WORK TO COMPLETE: In the listing below, output verbatim everything from the line containing "Click Asset Manager type in Forethought row" down to the line containing "click(1249, 18)", including both of those lines.
━━━ RECORDS FOR PROCESSING
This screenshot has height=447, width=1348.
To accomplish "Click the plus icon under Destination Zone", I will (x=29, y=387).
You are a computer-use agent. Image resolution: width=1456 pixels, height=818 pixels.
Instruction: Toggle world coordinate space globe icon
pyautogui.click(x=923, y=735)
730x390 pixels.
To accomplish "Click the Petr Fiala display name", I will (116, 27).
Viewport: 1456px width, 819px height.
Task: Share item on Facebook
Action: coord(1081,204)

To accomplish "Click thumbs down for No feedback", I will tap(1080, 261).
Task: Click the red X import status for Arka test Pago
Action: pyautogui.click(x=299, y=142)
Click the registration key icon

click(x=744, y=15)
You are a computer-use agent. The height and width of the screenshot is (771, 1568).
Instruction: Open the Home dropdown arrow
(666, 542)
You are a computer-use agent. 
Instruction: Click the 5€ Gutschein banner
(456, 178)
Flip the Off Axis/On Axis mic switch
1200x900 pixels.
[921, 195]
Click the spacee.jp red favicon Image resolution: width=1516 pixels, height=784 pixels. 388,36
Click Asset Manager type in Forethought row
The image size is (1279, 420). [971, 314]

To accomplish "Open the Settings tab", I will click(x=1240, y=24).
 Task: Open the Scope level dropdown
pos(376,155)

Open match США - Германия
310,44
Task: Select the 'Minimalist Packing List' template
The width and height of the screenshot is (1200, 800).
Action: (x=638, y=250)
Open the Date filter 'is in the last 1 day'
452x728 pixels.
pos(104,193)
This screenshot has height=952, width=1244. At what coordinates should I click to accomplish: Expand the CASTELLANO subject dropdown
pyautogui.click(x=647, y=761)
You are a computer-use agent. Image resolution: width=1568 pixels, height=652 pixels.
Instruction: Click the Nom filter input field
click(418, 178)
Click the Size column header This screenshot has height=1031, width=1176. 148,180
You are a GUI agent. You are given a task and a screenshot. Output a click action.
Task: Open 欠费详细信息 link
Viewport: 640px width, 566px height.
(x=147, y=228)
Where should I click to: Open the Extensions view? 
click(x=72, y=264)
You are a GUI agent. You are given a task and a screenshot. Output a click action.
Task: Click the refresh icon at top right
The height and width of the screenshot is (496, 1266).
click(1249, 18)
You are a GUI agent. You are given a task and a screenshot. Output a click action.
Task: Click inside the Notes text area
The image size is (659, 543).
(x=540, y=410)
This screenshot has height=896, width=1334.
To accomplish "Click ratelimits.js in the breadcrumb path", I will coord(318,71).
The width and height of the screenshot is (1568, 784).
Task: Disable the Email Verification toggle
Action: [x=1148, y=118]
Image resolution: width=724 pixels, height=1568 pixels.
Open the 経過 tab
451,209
━━━━━━
CORRECT RESPONSE:
Click Asset Manager type in Forethought row
The image size is (1279, 420). [971, 314]

To accomplish "Open the Settings tab", I will click(x=1240, y=24).
 Task: Open the Scope level dropdown
pos(376,155)

Open match США - Германия
310,44
Task: Select the 'Minimalist Packing List' template
The width and height of the screenshot is (1200, 800).
Action: (x=638, y=250)
Open the Date filter 'is in the last 1 day'
452x728 pixels.
pos(104,193)
This screenshot has height=952, width=1244. At what coordinates should I click to accomplish: Expand the CASTELLANO subject dropdown
pyautogui.click(x=647, y=761)
You are a computer-use agent. Image resolution: width=1568 pixels, height=652 pixels.
Instruction: Click the Nom filter input field
click(418, 178)
Click the Size column header This screenshot has height=1031, width=1176. 148,180
You are a GUI agent. You are given a task and a screenshot. Output a click action.
Task: Open 欠费详细信息 link
Viewport: 640px width, 566px height.
(x=147, y=228)
Where should I click to: Open the Extensions view? 
click(x=72, y=264)
You are a GUI agent. You are given a task and a screenshot. Output a click action.
Task: Click the refresh icon at top right
The height and width of the screenshot is (496, 1266).
click(1249, 18)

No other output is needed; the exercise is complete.